The Shikagoland Olympics

So, as if you couldn’t tell, I’m completely consumed by the Olympics these days. While I love the Winter Games more, the Summer games have pools. Which means hot swimmers and divers. So I’m here for it.

Of course, with an event of this scale, not all the action is happening on the field/pool/mat/etc. There are stories and moments that won’t receive the proper attention (or derision) they deserve.

This cannot be.

So with that in mind I bring you….


*cue theme music*

Ooops. My mistake.


The Bronze Medal for…receiving a crappy Bronze medal goes to….Brazilian Judoka Felipe Kitadai! Apparently the bronze medals are made so cheaply that his has already broken (in the shower no less) and he is appealing to receive a replacement.

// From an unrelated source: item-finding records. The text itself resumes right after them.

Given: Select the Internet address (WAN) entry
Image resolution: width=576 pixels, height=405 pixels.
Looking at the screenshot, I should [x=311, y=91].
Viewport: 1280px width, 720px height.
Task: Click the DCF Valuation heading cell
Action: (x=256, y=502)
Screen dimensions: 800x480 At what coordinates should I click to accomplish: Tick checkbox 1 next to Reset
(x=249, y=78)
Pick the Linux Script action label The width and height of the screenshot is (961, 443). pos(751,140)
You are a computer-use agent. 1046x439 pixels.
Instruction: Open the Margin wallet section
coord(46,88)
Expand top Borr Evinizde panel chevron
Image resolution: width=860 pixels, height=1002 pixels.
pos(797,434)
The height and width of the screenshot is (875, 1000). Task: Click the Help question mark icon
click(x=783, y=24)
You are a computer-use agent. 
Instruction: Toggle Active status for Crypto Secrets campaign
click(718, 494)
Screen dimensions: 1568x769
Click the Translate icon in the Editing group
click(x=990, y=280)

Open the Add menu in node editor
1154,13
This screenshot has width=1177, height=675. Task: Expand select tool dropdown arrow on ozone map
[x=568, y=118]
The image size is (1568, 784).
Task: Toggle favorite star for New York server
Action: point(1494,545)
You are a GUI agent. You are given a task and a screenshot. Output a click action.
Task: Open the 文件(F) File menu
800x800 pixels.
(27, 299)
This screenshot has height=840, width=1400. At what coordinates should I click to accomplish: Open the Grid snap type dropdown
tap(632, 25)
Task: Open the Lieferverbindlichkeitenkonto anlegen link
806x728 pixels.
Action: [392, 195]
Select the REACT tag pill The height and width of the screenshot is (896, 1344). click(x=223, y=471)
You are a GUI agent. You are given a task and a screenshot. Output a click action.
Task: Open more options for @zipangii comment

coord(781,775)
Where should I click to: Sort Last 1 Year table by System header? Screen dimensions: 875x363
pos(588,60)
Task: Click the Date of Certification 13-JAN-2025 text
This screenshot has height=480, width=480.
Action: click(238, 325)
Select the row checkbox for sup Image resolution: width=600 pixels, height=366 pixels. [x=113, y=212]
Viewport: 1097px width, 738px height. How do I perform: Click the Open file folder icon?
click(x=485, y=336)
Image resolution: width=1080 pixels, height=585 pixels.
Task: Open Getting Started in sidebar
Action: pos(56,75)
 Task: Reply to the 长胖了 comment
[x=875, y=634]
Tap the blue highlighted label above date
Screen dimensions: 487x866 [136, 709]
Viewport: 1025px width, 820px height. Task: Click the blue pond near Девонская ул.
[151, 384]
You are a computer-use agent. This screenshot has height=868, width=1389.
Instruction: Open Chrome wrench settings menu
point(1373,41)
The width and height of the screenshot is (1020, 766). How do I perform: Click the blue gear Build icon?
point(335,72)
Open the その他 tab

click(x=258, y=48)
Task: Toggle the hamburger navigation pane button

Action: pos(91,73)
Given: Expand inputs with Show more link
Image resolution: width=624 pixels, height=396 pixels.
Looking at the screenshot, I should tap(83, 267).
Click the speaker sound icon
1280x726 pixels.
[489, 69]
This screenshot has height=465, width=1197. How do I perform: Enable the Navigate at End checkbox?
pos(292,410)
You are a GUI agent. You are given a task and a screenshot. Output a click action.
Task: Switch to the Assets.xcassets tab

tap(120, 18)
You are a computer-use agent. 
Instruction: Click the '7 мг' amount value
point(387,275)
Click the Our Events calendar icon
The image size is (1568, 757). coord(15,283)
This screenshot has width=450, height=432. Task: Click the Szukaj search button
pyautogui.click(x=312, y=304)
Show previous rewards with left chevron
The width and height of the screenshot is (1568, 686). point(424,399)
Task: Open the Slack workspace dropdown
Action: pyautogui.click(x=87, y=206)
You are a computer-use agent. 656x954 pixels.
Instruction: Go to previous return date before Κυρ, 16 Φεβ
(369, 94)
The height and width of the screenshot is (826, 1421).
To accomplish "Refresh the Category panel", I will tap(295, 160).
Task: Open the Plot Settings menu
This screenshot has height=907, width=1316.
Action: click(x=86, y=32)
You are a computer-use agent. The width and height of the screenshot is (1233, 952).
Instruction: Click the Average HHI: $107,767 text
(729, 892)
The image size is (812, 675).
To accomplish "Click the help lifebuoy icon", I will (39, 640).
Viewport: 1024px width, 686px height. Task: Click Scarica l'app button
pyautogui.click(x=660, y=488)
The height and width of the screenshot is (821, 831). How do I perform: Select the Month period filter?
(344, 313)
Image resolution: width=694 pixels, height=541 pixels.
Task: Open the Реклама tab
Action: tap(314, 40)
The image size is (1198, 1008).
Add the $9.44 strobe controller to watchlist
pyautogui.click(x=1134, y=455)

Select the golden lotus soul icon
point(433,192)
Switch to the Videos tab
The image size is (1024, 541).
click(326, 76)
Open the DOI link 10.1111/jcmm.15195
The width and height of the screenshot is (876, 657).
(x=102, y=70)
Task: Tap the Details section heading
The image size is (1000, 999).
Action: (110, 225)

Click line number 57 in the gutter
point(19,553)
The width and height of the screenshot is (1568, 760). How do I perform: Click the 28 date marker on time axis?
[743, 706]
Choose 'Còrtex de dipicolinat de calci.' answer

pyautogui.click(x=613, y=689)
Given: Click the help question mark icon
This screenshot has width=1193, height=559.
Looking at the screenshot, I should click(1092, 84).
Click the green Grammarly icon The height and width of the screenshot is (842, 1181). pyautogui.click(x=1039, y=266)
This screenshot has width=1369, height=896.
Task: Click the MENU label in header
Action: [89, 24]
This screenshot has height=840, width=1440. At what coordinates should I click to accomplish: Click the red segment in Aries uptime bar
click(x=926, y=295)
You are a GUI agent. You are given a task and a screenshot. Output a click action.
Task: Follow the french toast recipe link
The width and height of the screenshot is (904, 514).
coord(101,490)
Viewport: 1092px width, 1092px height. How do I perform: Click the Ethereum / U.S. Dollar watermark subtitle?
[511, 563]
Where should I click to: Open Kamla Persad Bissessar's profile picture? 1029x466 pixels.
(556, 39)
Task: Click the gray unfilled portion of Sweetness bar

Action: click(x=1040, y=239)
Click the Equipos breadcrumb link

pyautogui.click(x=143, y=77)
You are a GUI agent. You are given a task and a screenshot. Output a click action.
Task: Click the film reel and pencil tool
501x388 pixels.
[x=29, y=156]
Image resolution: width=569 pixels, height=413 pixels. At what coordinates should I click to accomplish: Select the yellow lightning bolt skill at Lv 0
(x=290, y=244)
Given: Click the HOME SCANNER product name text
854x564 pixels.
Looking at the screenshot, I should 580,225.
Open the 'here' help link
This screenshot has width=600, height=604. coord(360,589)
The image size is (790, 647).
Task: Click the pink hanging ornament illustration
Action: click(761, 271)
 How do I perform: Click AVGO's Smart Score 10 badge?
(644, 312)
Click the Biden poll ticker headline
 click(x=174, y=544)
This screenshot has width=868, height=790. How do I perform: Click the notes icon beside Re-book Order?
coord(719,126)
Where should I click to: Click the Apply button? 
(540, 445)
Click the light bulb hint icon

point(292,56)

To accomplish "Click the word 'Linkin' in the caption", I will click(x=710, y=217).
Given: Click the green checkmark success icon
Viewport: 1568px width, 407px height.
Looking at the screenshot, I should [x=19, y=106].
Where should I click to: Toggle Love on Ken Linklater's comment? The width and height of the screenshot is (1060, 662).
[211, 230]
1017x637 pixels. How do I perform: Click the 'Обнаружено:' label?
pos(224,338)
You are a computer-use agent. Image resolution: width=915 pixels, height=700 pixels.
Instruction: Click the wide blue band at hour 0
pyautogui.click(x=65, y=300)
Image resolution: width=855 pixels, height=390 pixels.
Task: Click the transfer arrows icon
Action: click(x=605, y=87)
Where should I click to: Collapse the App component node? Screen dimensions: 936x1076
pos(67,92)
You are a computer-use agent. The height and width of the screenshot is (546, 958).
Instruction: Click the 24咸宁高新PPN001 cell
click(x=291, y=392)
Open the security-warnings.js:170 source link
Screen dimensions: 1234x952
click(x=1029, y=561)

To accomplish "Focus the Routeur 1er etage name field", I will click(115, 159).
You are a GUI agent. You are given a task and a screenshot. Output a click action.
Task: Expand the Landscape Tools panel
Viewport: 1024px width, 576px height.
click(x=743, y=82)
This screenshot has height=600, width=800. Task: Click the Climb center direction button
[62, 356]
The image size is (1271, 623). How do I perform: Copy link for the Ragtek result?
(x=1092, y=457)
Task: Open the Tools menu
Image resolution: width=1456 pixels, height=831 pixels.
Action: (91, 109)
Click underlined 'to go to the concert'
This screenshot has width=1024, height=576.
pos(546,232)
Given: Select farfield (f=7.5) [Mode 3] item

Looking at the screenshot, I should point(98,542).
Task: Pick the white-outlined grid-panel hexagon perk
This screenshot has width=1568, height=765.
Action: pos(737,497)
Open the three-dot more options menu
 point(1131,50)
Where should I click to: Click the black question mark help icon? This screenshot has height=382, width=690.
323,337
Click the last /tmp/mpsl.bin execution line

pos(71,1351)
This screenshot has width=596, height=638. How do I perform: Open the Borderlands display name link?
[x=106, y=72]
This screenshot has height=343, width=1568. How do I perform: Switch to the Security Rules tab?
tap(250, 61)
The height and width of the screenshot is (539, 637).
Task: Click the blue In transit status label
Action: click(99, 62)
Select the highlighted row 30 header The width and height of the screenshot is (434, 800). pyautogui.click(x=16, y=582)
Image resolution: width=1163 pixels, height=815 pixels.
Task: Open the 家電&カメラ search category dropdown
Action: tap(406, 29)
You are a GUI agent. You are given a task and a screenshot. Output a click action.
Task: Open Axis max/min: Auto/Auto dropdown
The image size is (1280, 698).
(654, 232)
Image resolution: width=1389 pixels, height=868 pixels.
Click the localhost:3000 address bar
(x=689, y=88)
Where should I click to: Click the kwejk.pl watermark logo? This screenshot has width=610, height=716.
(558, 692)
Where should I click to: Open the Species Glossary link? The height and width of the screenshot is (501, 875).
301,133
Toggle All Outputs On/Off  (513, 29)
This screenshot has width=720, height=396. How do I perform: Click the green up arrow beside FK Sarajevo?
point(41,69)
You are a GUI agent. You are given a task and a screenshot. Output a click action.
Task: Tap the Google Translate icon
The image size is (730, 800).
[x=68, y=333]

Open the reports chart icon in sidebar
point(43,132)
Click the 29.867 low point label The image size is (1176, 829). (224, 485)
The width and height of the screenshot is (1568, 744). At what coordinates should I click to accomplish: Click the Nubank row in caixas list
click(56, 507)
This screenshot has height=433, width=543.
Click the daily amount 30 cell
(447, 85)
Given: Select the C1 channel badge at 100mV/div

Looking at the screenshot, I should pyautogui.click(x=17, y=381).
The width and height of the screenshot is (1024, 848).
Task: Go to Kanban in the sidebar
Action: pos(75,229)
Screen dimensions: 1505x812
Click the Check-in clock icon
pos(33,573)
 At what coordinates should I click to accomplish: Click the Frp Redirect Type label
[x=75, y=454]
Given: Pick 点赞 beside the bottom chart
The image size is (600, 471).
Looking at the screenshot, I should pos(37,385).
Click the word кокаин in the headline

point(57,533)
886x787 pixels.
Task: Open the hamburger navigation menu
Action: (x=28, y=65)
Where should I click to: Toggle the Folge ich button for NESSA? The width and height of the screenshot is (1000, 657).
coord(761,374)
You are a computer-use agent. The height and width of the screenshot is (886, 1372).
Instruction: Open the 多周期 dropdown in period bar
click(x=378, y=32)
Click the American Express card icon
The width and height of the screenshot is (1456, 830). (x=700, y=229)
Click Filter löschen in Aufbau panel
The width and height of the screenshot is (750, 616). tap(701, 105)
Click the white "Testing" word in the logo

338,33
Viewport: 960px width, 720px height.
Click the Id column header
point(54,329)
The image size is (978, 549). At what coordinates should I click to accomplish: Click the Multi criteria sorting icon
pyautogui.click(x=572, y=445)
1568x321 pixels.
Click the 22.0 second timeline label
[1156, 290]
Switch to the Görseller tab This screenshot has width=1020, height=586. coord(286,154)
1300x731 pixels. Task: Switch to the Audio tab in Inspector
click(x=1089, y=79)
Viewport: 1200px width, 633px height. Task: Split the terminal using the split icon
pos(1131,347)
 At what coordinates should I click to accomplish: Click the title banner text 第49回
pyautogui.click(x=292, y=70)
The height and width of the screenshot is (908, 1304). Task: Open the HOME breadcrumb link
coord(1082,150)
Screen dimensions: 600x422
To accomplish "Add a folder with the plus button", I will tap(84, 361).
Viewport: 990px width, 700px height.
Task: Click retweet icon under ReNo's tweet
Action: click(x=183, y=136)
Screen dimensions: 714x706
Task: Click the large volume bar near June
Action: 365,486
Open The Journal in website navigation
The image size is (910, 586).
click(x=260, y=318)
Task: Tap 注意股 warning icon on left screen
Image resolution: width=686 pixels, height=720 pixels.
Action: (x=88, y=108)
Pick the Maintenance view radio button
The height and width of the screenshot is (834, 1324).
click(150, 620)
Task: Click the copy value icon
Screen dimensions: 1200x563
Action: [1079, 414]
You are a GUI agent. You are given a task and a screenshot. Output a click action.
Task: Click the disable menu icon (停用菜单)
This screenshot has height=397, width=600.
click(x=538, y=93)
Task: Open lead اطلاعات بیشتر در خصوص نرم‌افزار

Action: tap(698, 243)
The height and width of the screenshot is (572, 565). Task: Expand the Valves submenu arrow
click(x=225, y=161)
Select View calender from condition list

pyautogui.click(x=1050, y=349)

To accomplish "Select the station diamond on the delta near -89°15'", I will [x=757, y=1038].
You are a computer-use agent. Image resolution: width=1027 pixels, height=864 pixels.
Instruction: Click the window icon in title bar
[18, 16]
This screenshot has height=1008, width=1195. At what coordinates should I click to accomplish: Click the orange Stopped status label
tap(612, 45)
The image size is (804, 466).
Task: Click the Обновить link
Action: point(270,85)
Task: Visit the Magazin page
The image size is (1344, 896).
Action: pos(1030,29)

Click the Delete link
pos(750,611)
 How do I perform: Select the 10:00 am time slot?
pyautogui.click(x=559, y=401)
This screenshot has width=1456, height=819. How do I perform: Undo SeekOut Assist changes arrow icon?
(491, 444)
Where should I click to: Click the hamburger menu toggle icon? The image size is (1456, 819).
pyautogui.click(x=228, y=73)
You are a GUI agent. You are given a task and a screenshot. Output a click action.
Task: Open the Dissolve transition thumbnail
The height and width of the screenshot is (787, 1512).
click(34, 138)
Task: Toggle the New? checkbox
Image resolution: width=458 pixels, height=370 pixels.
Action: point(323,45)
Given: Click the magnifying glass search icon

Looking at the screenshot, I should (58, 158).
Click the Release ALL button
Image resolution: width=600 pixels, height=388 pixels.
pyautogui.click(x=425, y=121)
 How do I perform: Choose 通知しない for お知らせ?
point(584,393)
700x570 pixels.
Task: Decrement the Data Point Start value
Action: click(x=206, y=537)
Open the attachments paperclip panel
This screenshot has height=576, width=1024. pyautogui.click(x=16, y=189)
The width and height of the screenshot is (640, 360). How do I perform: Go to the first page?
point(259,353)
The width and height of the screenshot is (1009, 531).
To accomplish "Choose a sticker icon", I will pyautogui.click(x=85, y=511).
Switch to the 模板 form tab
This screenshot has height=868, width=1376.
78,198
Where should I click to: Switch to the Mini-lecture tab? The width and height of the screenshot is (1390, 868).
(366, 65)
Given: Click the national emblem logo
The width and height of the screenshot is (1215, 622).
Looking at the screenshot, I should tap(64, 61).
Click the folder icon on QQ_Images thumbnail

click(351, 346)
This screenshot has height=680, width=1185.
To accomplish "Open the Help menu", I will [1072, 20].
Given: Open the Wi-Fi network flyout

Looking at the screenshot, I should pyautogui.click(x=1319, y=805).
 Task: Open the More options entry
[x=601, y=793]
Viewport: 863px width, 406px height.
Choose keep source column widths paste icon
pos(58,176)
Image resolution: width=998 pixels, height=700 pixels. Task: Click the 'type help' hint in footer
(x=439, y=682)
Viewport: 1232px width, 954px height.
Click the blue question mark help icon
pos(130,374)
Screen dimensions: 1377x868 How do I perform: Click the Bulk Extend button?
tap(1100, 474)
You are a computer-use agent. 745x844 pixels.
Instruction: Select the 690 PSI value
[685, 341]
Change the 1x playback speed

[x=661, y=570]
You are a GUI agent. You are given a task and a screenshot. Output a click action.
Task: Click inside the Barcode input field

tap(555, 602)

Hey Felipe? If they don’t replace it, just tell the ladies you broke it with your bare hands. Up top!


The Platinum Medal in Best Unintentional Use of A Onscreen Graphic goes to…NBC!

This is about the ONLY thing I’ll give them credit for.

The Tin Foil Medal in Being Kinda Creepy goes to American Gymnast Denell Leyva who likes to send sorta sexy pics of himself via text message to the ladiezzz. Next time bro? Spend your time taking pictures of people not Tanning it on the pommel horse.

(verb): the act of messing up in a big way; failure; the name of a supposed curse spawned by gymnast Kevin Tan, whose failure was so massive it has allegedly begun to plague other athletes during the Olympic Games in Beijing 2008.

The Melted Gum on the Sidewalk Medal in Total Absolute FAIL goes to NBC for spoiling an event right before airing it. Last night, American swimmer Missy Franklin won gold in the 100m backstroke. While this competition took place in the afternoon here in the states, NBC true to FailForm declined to air the event until prime time. There has been TONS of hand wringing all over the media in recent days about the tape delay drama. Honestly? I can see both sides. But a clear indicator that NBC has no idea HOW to handle a tape delayed event was when they aired a Today show promo touting Missy’s appearance with her gold medal…about 30 seconds before the actual race aired. Nice one, guys.

Also. Missy is 17. Someone born in 1995 is winning Olympic medals. Let that make you feel as old as is applicable.

The Diamond Encrusted with a Sweet Caramel Center Medal for being the most “into it” dignitary in the stands goes to…FLAWLESS FLOTUS Michelle Obama.

I know. I wish she was my mom too.

The Tears Trapped in a Glass Case of Emotion Medal in breaking the hearts of fans everywhere goes to Kristi Yamaguchi. For appearing in a Mitt Romney campaign ad. Kristi. I believed in you. I need a moment….*sobs*

While I compose myself:

Marry me. Please. You absolutely ridiculous person.

And now, today’s final award.

The Big Brass Ones medal in “AND I AM TELLLIN’ YOU. I’M NOT GOOOOING” goes to South Korean fencer Shim Lam. Yesterday during her event a timer error resulted in her losing her shot at the gold medal. The logistics are a bit murky but what I do know is that (as per the rules of the appeal) Shin sat on the piste for nearly an hour, her absolute misery on display for the entire world (via the extremely douchey NBC camera people who insisted on zooming in on her grief stricken face whenever they felt like it) when a lot of people might have just run away to save face. Eventually she lost her appeal and was forced to compete in the Bronze medal round when she was clearly in no shape to compete. I hope that one of her countrymen (or hell, someone else’s countrymen) were there to offer a shoulder (or other parts…no judgement) to cry on. I think she’s a BOSS.